- _TASK PROMPT_:
Reproduce the data below line for line, leaving out the pictures.
── RECORDS TO USE
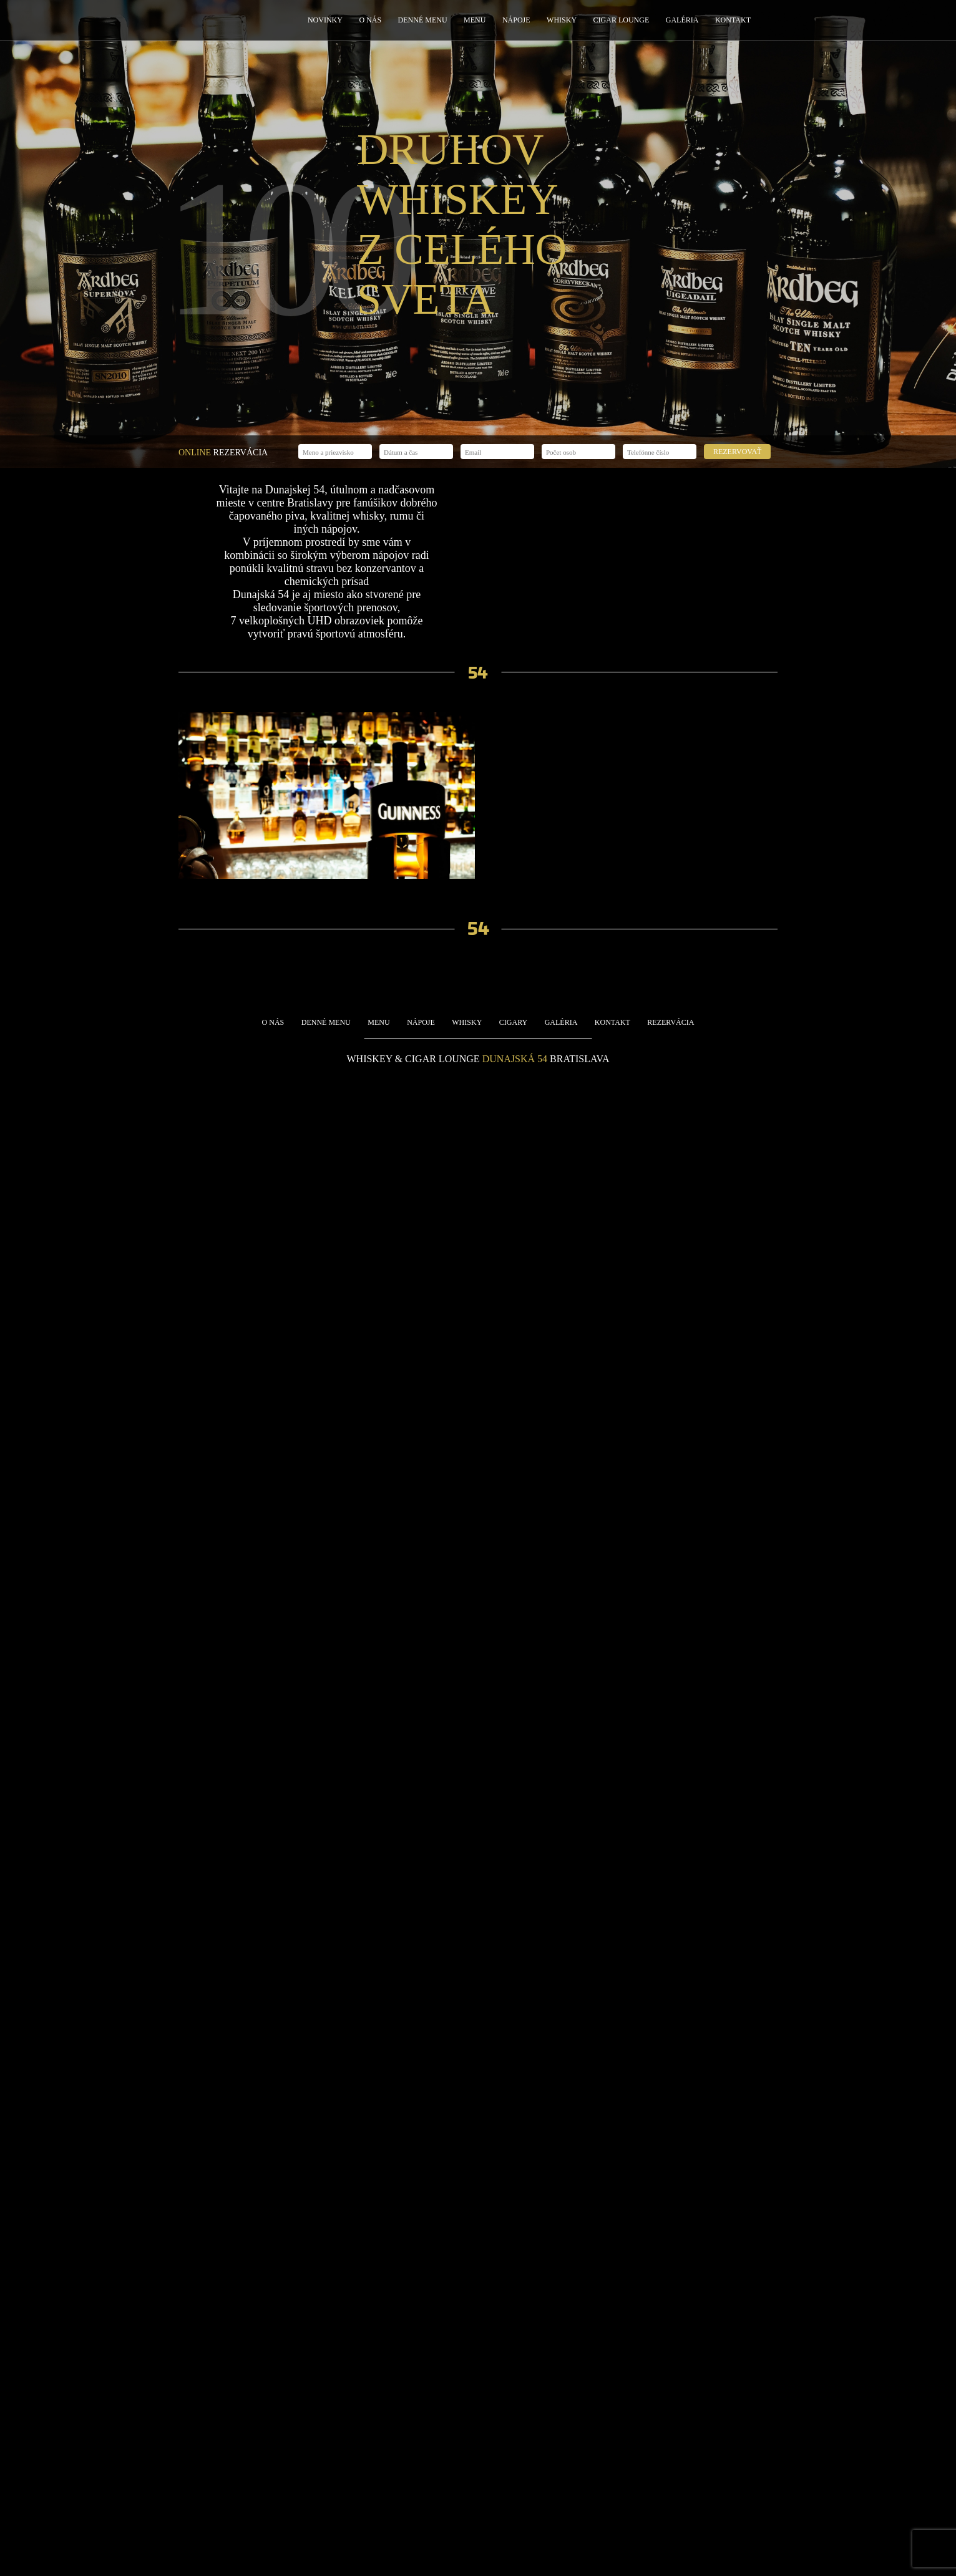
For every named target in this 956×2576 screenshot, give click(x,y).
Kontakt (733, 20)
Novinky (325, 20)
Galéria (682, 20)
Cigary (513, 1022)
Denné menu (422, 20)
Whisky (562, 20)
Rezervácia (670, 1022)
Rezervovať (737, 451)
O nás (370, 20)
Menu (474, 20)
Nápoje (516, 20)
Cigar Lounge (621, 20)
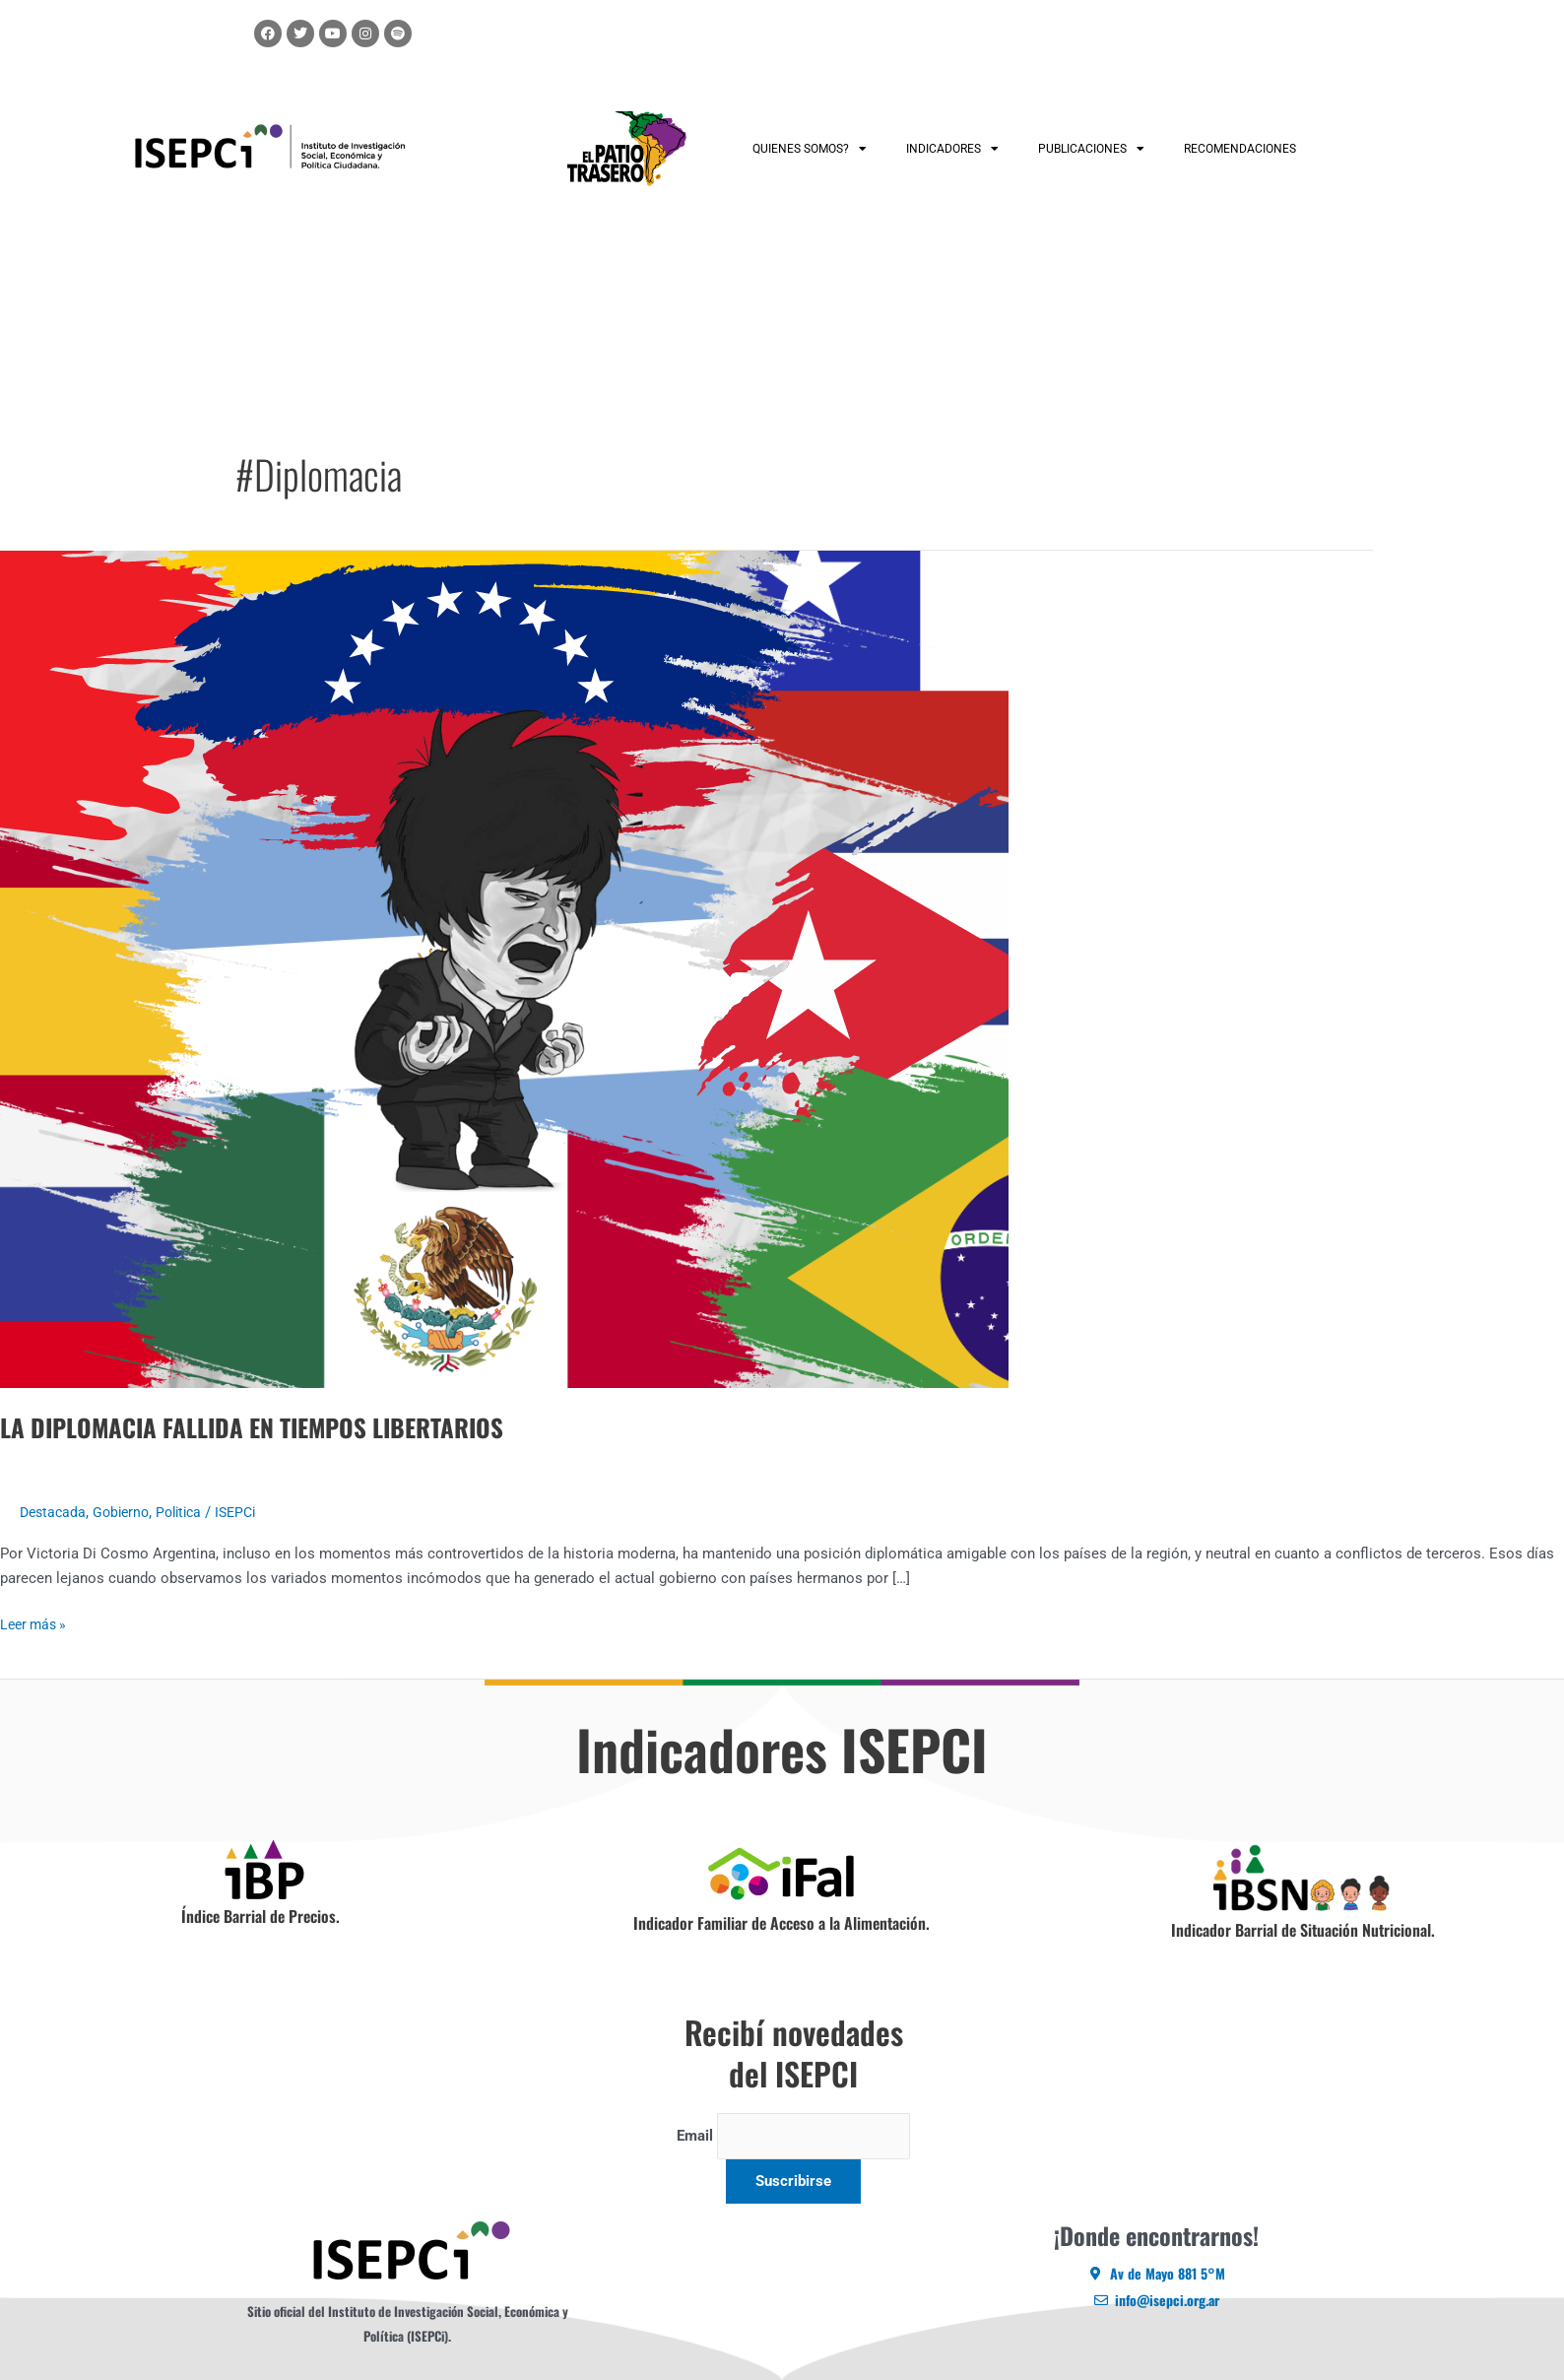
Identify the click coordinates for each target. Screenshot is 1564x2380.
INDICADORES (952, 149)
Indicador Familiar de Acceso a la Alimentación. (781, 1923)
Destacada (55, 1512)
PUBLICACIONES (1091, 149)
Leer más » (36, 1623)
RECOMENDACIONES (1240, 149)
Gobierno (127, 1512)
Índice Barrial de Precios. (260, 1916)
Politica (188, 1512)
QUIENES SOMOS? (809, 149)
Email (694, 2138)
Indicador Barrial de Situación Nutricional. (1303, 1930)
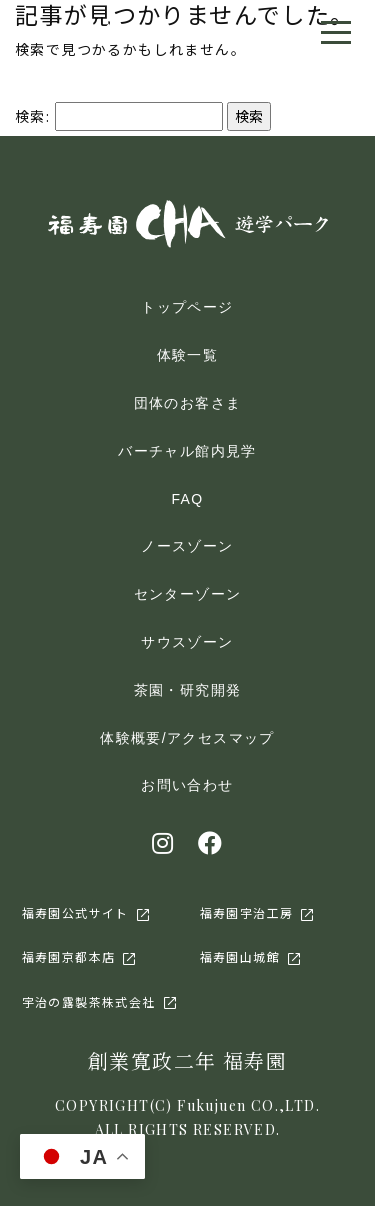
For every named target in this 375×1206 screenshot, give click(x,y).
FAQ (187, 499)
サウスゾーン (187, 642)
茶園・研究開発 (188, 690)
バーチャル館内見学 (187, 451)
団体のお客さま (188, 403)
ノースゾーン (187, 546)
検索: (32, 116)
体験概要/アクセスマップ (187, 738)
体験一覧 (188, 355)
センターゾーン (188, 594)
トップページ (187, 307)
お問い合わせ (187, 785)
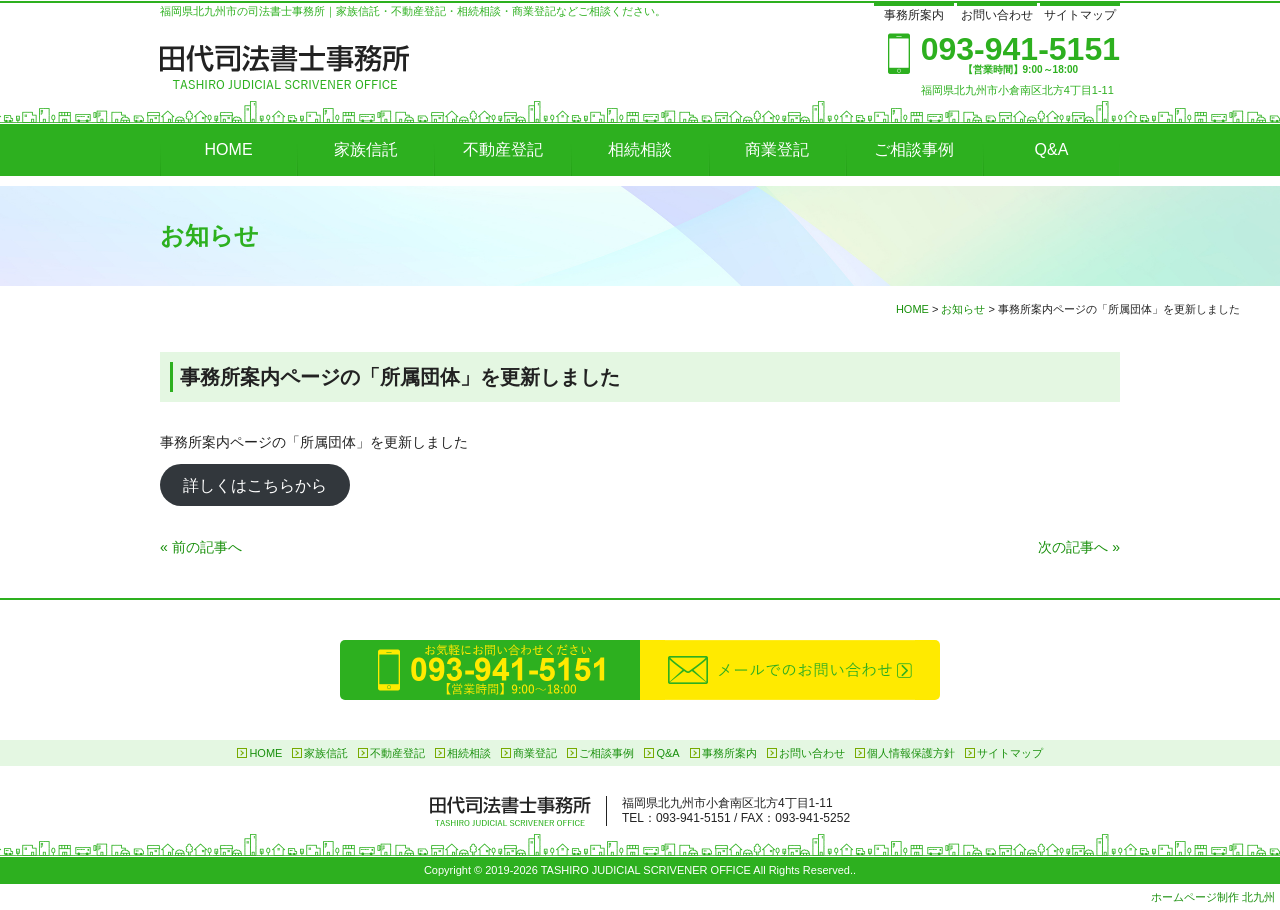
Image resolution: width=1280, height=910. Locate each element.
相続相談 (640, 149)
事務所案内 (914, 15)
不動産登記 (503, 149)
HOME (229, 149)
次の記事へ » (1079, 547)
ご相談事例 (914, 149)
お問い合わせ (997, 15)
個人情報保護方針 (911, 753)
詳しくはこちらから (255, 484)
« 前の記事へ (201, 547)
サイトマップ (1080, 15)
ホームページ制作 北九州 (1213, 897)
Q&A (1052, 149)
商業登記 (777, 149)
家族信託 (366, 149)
────
- _ANSWER FOR THIS EXERCISE_:
For every named target in this 956×2576 screenshot, give click(x,y).
Kontakt (733, 20)
Novinky (325, 20)
Galéria (682, 20)
Cigary (513, 1022)
Denné menu (422, 20)
Whisky (562, 20)
Rezervácia (670, 1022)
Rezervovať (737, 451)
O nás (370, 20)
Menu (474, 20)
Nápoje (516, 20)
Cigar Lounge (621, 20)
Identify the click coordinates for each target. Screenshot is 1564x2380.
INDICADORES (952, 149)
Indicador Familiar de Acceso a la Alimentación. (781, 1923)
Destacada (55, 1512)
PUBLICACIONES (1091, 149)
Leer más » (36, 1623)
RECOMENDACIONES (1240, 149)
Gobierno (127, 1512)
Índice Barrial de Precios. (260, 1916)
Politica (188, 1512)
QUIENES SOMOS? (809, 149)
Email (694, 2138)
Indicador Barrial de Situación Nutricional. (1303, 1930)
For every named target in this 375×1206 screenshot, give click(x,y).
FAQ (187, 499)
サウスゾーン (187, 642)
茶園・研究開発 (188, 690)
バーチャル館内見学 (187, 451)
団体のお客さま (188, 403)
ノースゾーン (187, 546)
検索: (32, 116)
体験概要/アクセスマップ (187, 738)
体験一覧 (188, 355)
センターゾーン (188, 594)
トップページ (187, 307)
お問い合わせ (187, 785)
Image resolution: width=1280, height=910. Locate each element.
相続相談 (640, 149)
事務所案内 (914, 15)
不動産登記 (503, 149)
HOME (229, 149)
次の記事へ » (1079, 547)
ご相談事例 (914, 149)
お問い合わせ (997, 15)
個人情報保護方針 (911, 753)
詳しくはこちらから (255, 484)
« 前の記事へ (201, 547)
サイトマップ (1080, 15)
ホームページ制作 北九州 (1213, 897)
Q&A (1052, 149)
商業登記 (777, 149)
家族信託 (366, 149)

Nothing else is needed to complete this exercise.